A sua longa e distinta carreira foi por vezes considerada sinónimo de uma viagem à Índia. Da Guerra do Bangladesh de 1971 à Emergência de 1975-77, à execução do antigo presidente paquistanês Zulfikar Ali Bhutto em 1979, à Operação Estrela Azul, ao assassinato de Indira Gandhi e aos motins anti-Sikh de 1984, ao assassinato de Rajiv Gandhi em 1991 e à demolição do Babri Masjid em 1992.
A Operação Blue Star e o problema do Punjab foram os temas do primeiro livro de Tully, Amritsar: a última batalha da Sra. Gandhi (1985), em coautoria com o jornalista Satish Jacob.
O primeiro grande livro de Tully sobre seus anos na Índia foi lançado em 1988 na forma de Nonstop India, resumindo seu trabalho em uma coleção de 10 ensaios jornalísticos cobrindo alguns dos eventos noticiosos proeminentes, incluindo a Operação Blue Star, o caso Rupa Kanwar Sati, Ramayan de Ramanand Sagar e Kumbh Mela de 1977.
“Espero que as histórias que conto neste livro sirvam para ilustrar como o pensamento ocidental distorceu e ainda distorce a vida indiana – parábolas, devo dizer. Não fornecem respostas à pobreza da Índia, mas acredito que nos dizem onde começar a procurar essas respostas – na própria Índia”, escreveu ele na introdução do livro.
Tully foi premiado com o Padma Shri em 1992, nomeado cavaleiro na Lista de Honras de Ano Novo em 2002, e o Padma Bhushan em 2005. Ele renunciou à BBC em 1994, acusando a então administração de dirigir a corporação por “medo”.
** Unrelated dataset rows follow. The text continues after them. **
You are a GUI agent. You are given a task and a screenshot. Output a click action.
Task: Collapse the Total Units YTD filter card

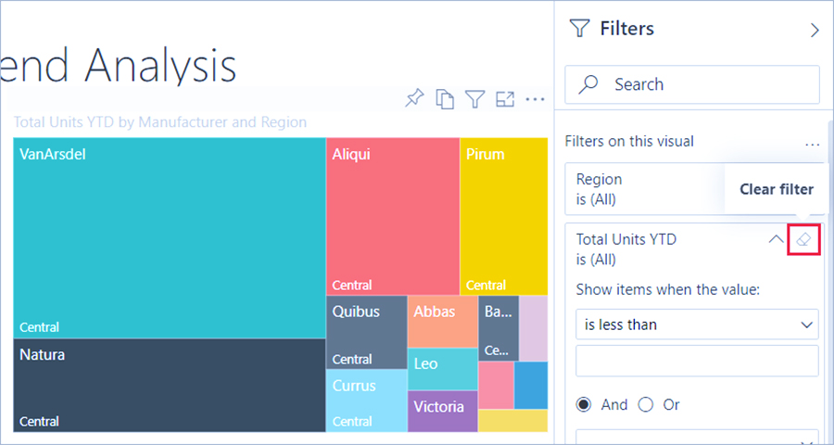pyautogui.click(x=776, y=239)
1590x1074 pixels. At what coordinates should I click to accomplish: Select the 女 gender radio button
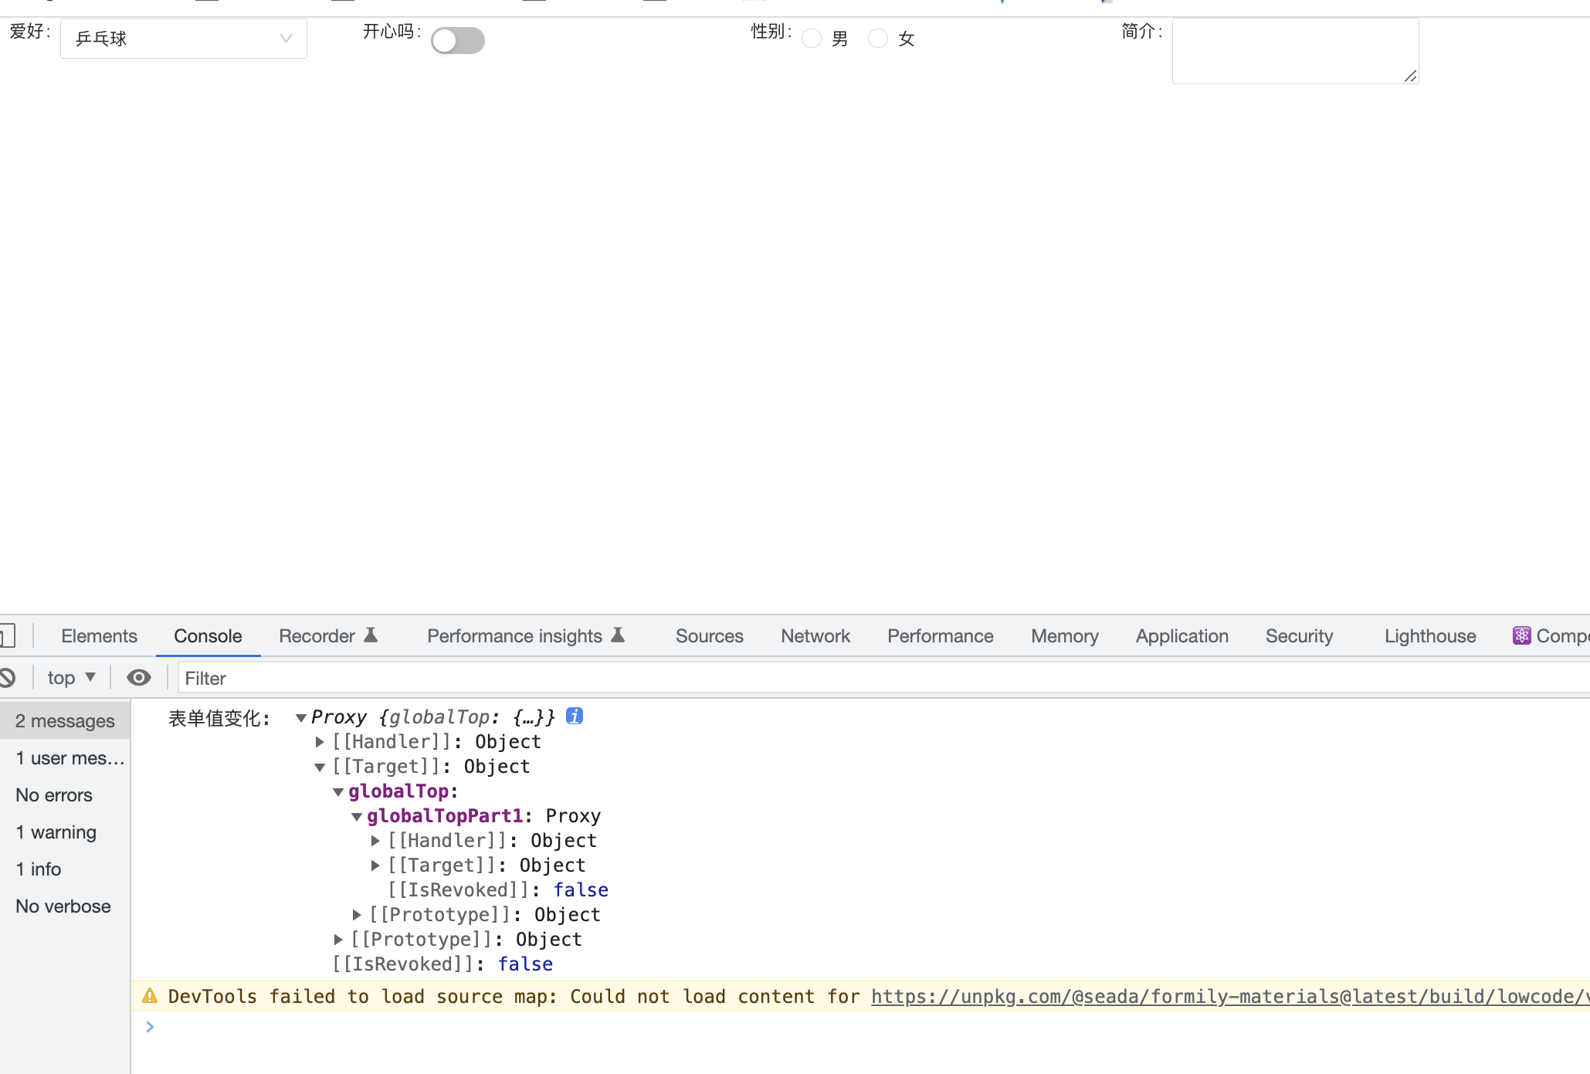coord(878,38)
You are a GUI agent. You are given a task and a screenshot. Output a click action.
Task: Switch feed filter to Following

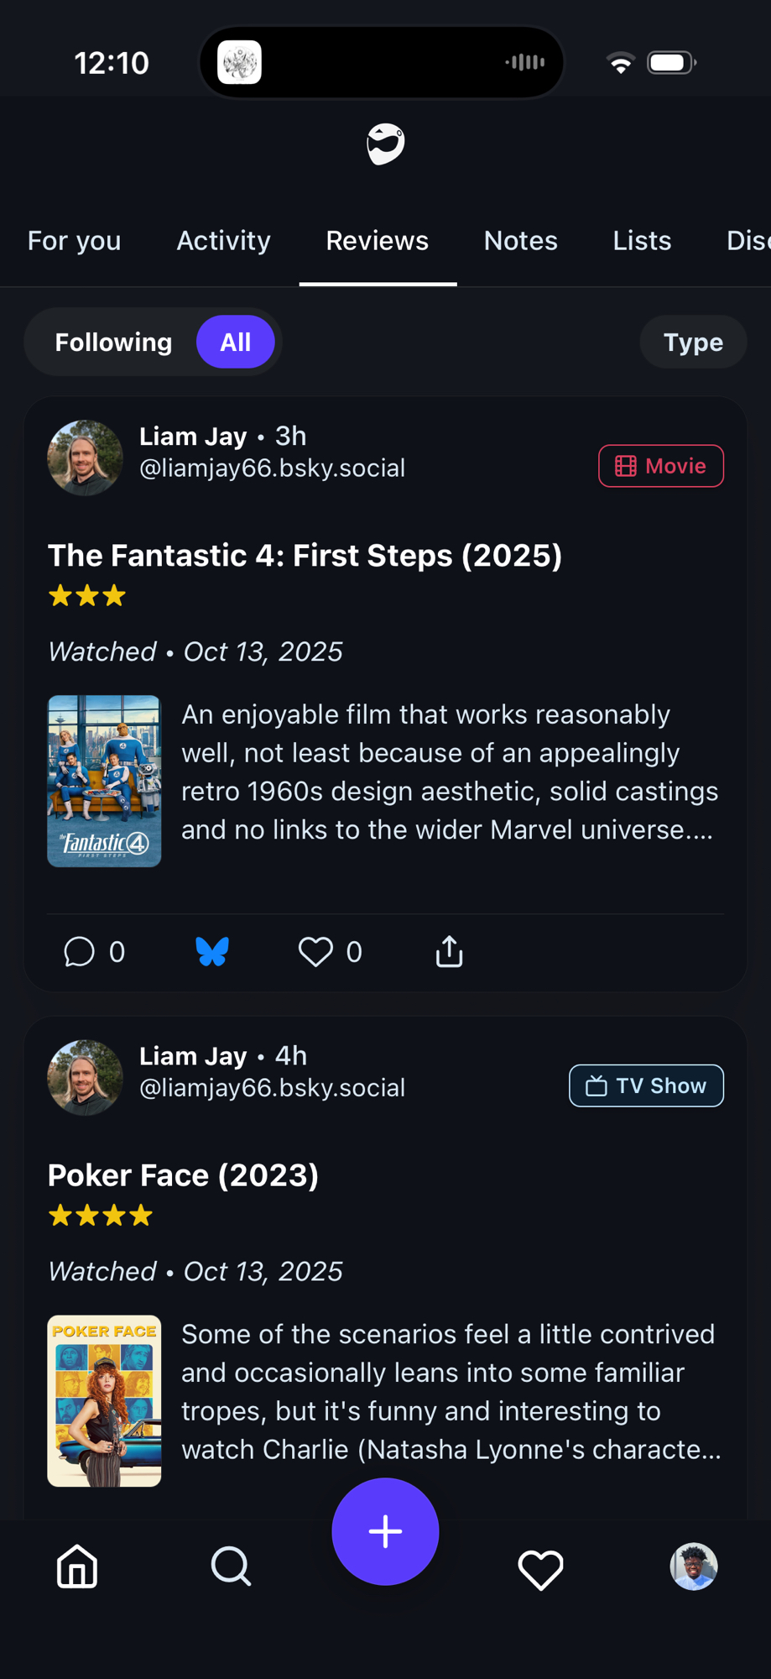(x=113, y=343)
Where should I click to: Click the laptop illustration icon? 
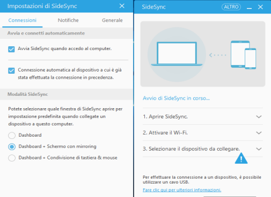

Em um total de 10 livros, de ficção e não-ficção, Tully sempre focou na Índia. Ele foi expulso da Índia 24 horas depois, em 1975, depois que a então primeira-ministra Indira Gandhi ordenou a imposição da emergência. Mas ele voltou 18 meses depois.
A BBC informou que em 1992, quando uma multidão se levantou antes da demolição do Babri Masjid, uma parte da multidão suspeitou da BBC e ameaçou-o, gritando “Morte a Mark Tully”. Ele ficou trancado em um quarto por várias horas antes que uma autoridade local e um padre viessem em seu auxílio.
Seus escritos para este jornal variaram da espiritualidade à política contemporânea e dos assuntos internacionais à herança colonial.
“As instituições em ruínas do Raj e as leis antiquadas que ainda sobrevivem são os legados coloniais mais óbvios. Do Lord Collector em seu bangalô colonial, ao humilde Oficial de Desenvolvimento de Bloco, que é visto pelos moradores como um bloqueio oficial do desenvolvimento, do alto e poderoso oficial do IPS que voa seu carro sob sua bandeira quase militar, ao indefeso thanadar que regularmente se recusa a registrar FIRs, todos eles simbolizam não swaraj, mas raj do estado”, escreveu ele em 2013.
Ele preocupava-se profundamente com a Índia e com as instituições indianas, expressando muitas vezes o seu orgulho por, como cidadão estrangeiro da Índia, poder pertencer a dois países – a Grã-Bretanha e a Índia.
“Vivemos na Índia e devemos orgulhar-nos disso. É a maior democracia do mundo. Ao contrário dos nossos vizinhos, nunca caímos na ditadura. Quantas vezes escrevi ou disse estas palavras? São verdadeiras, mas a vida não pára e a democracia também não. Devemos ter a certeza de que a nossa democracia está a caminhar na direção certa”, escreveu neste artigo em 2023.